Breakfast Meeting – The Exit Planner’s Guide to Increasing Corporate Value: How to become an intangible capitalist – September 30, 2010
Click here to view the PowerPoint Presentation from this event.
Today, roughly 75% of the value of the average private business is intangible—invisible in financial statements and not well understood, even by those inside the organization. Exit Planners, like their clients, are handicapped by their business education and tools, which were optimized for the factories of the industrial era. To maximize the value of a business, you need new tools that focus on intangibles.
What does Intangible Capital mean to the advisors of business owners?
- Corporate and M&A Attorneys have new challenges when documenting and protecting their clients.
- Consultants focus on value for clients need the tools to zero in on and improve performance and corporate value.
- Investment Bankers and Business Brokers want to present their clients in the best light possible so they must understand and explain the key intangibles driving corporate value to potential partners and acquirers.
- Financial Advisors who want to better understand their client’s business need to gain a whole new vocabulary around the strength and sustainability of the business and why.

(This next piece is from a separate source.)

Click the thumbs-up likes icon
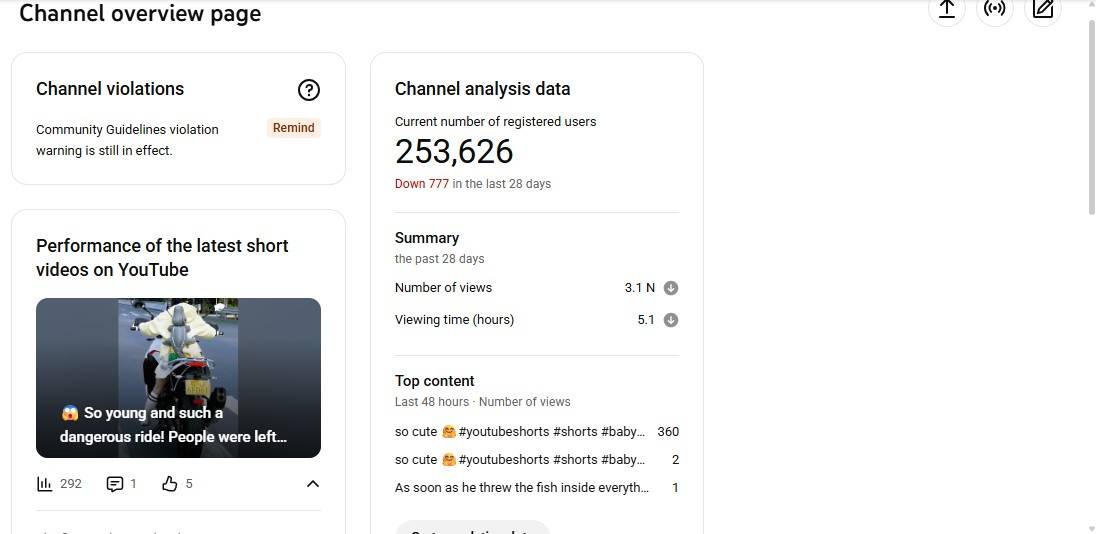 point(170,484)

- CPAs need to embrace these new concepts to help plan for, track and measure investments and returns on intangible capital.
Where: Babson College, Olin Hall Needham/Wellesley Room, Wellesley, MA (Park in the lot next to Knight Auditorium.)
Time: 7:15 – 9:00 AM A hot breakfast will be served.
Investment: Members: $50, Non-Members: $80
(Registrations at the door an additional $15)
This program will be led by Mary Adams, the co-author of Intangible Capital: Putting Knowledge to Work in the 21st Century Organization. She is a co-founder of I-Capital Advisors and the author of the Smarter Companies blog. In 2006, Mary created the IC Knowledge Center, a site that today is home to a global community of IC thought leaders. Prior to starting her consulting business, she had a fifteen-year career as a high-risk lender at Citicorp and Sanwa Business Credit.
For those interested, there will be a book signing after the presentation.